The nighttime is hard for too many reasons.

When the lights are out and it is dark it’s like your brain becomes a different person.  It’s like your brain becomes the person that was hiding from the overly revealing light.  I don’t like the person I am at night because I think too much.  During the day I think a lot, too, but at night I cannot see what’s around me and therefore cannot distract myself with such thoughts as, “That picture is crooked” or “The computer desk is dusty” or “I really loved that book” or even “That is red.”  In the dark I cannot form opinions about matter.  Not really, anyway.  I can think about things I’ve seen before, but I usually don’t. 

At night I think about everything I’ve been avoiding all day.  Because I can’t hide from it anymore.  Some nights I really scare myself.  The dark really is quite revealing.  You can’t hide from the night like you can hide in the night. 

At night, when Sylvia is sleeping and the dogs are sleeping, and I am awake because I can never just fall asleep like she can, I feel too alone for not being alone.  And being left alone with my thoughts at night is like leaving a child alone with a plastic bag or matches or a lighter or a gun.  I should have a warning label.

"I want to see the world and I want to write down everything."

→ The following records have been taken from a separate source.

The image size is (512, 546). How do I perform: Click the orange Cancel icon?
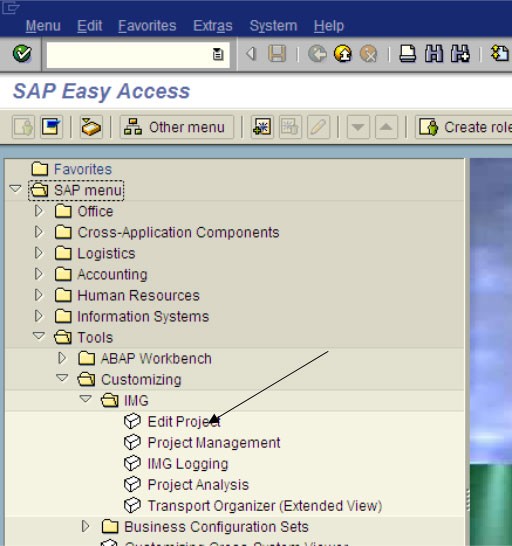point(369,54)
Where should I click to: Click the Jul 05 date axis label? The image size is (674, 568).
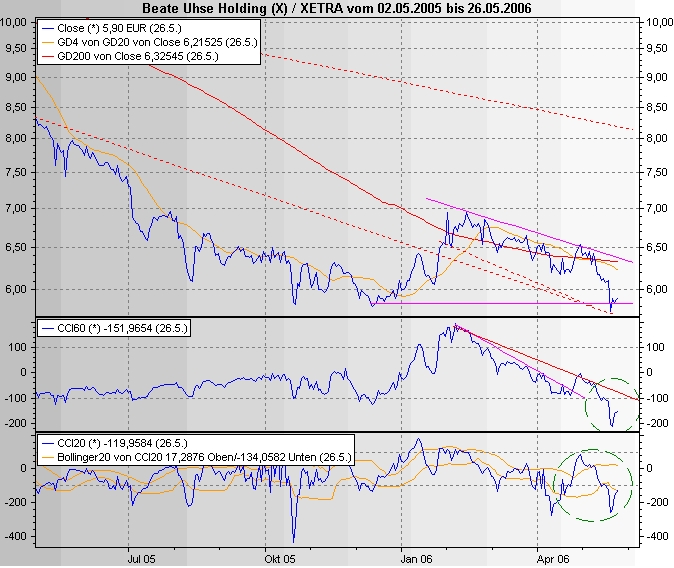click(141, 559)
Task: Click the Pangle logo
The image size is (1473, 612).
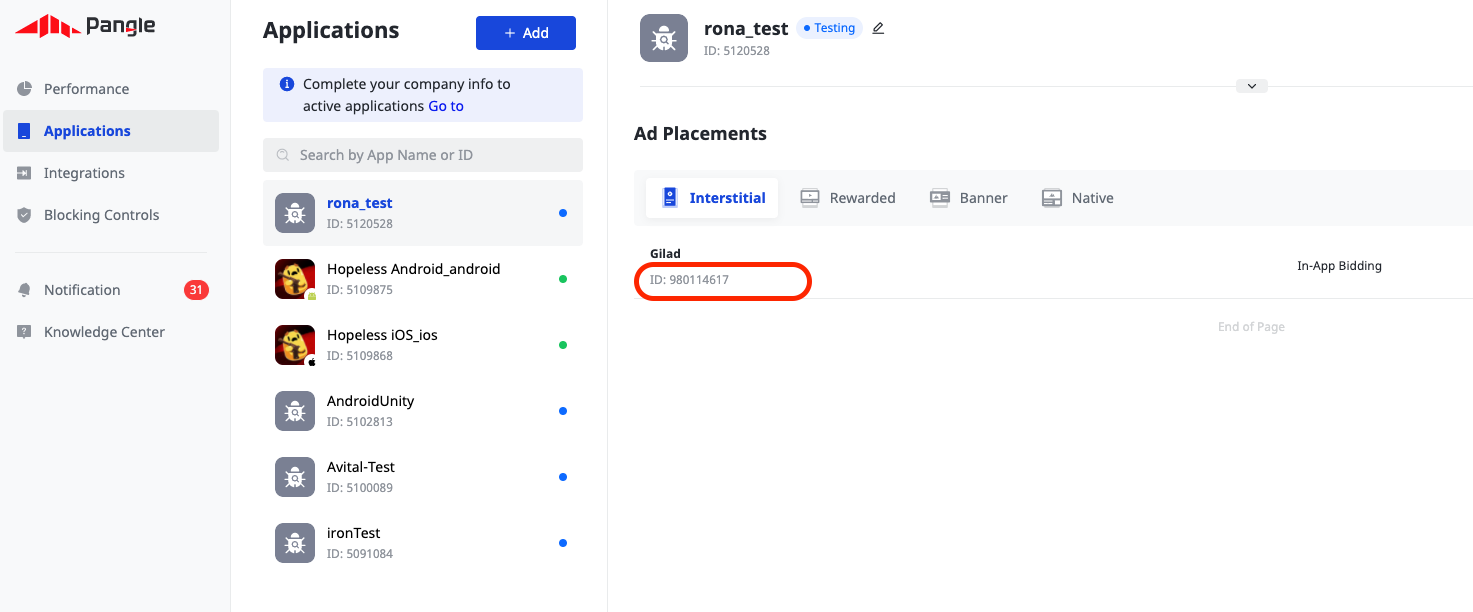Action: point(85,26)
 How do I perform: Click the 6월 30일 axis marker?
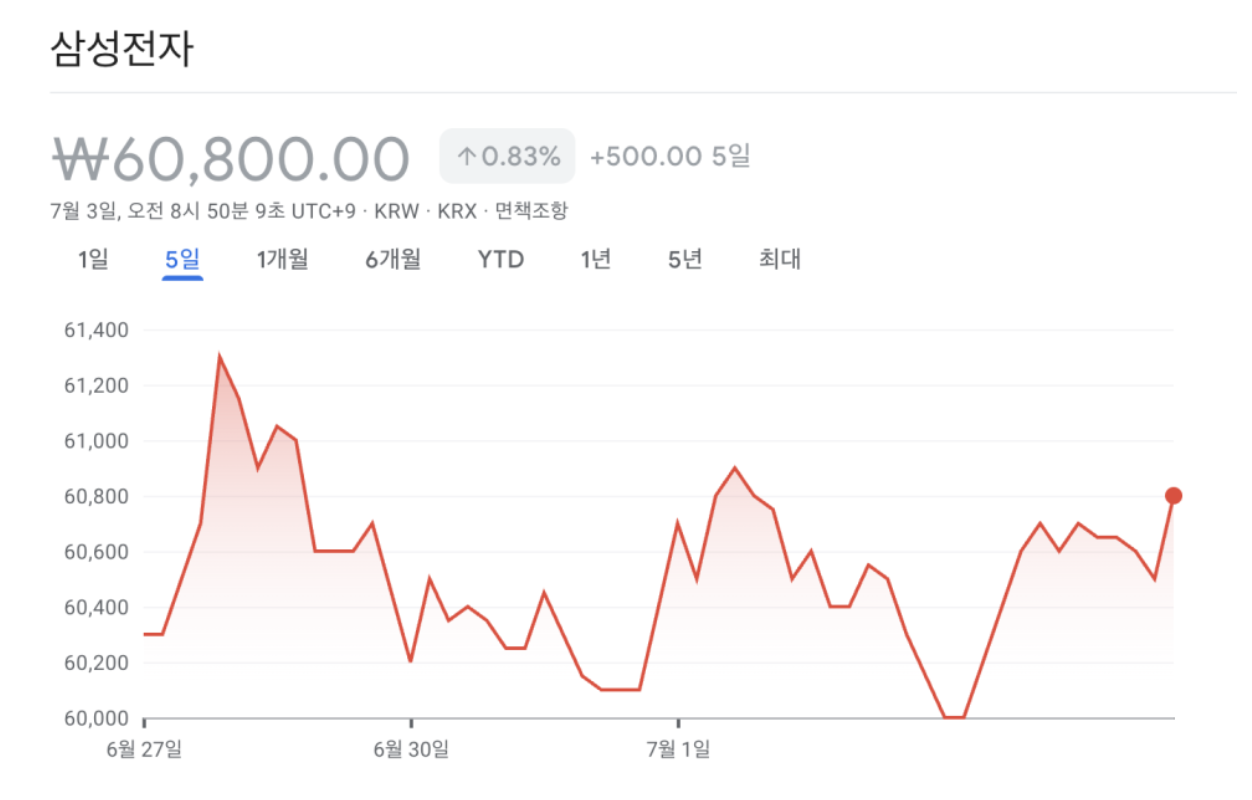pyautogui.click(x=411, y=748)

Sometimes I can’t handle the fact that there are six billion plus people doing six billion different things.  Sometimes it’s too overwhelming that wildlife is being wildlife and water is being water at every single moment that I’m doing whatever I do.  That there is snow and lightning and lava and fog.  That there are cars and airplanes and trails and libraries.  That I can’t even work up enough energy to comprehend everything, or even anything, that’s happening every second of every day on Earth, let alone the entire universe.

I’m watching/listening to Sunrise Earth and I don’t want to be where I am.  I have this unsatisfied need to be really cold.  Not cold in a house or cold at 5 am in the city, but cold in the snow.  Cold in the mountains.  Not uncomfortably cold, just refreshingly cold.  I need some purity wherever there is a drop left, if there is even a drop left.

It’s painful that I feel like I need to step into my house for a breath of fresh air.

I could use a swim, but just please not in a chlorine-filled swimming pool.  Not even one of those salt water ones.  I need the Mokelumne.  I don’t even want to test it first.  I almost always test it first even though I know it will be as cold as it always is.  Just to see, I guess.  Even on the hottest days of summer it is almost unbearably cold.  When I am submerged in water I am raw and pure and charged.  That is such an easy statement because everybody in the world must feel the same way, right?  They just must.  Because water is old.  REALLY old.  Nevermind about dinosaur bones and mummies and broken pots and stone weapons.  Forget buried cities and sunken treasures.  I mean, as amazing as those things are, as amazing as it is that, wow, humans have been around for a whlie and people actually used to do stuff and build stuff, it doesn’t compare to how ancient our water is.  Water has really been around.  Water means that Rome might as well have been built yesterday.  And in one day.  If you really want to get in touch with our past just take a swim.  Seriously, just go jump into a river or the ocean.  Why water is more gratifying than, say, a mountain is because you can be in it and not just look at it or walk on it or roll around on it.  Water is just more rewarding.  When I look at a mountain I am not completely satisfied because I get an overwhelming feeling that I want to be in it and I want to be spread over the entire thing, and I’m pretty sure that in my lifetime those things will remain impossible.  I can’t express my feelings to a mountain, at least not in the way I would like.  I can express my feelings to water because I can become enveloped in it.  I can touch it with every single inch of my external body.  It’s something I can really, truly sink into.

I love the feeling of being in my hometown and I love the feeling of swimming in cold, cold rivers and I’m pretty sure that’s part of what being human should feel like.  If being human should even feel like anything.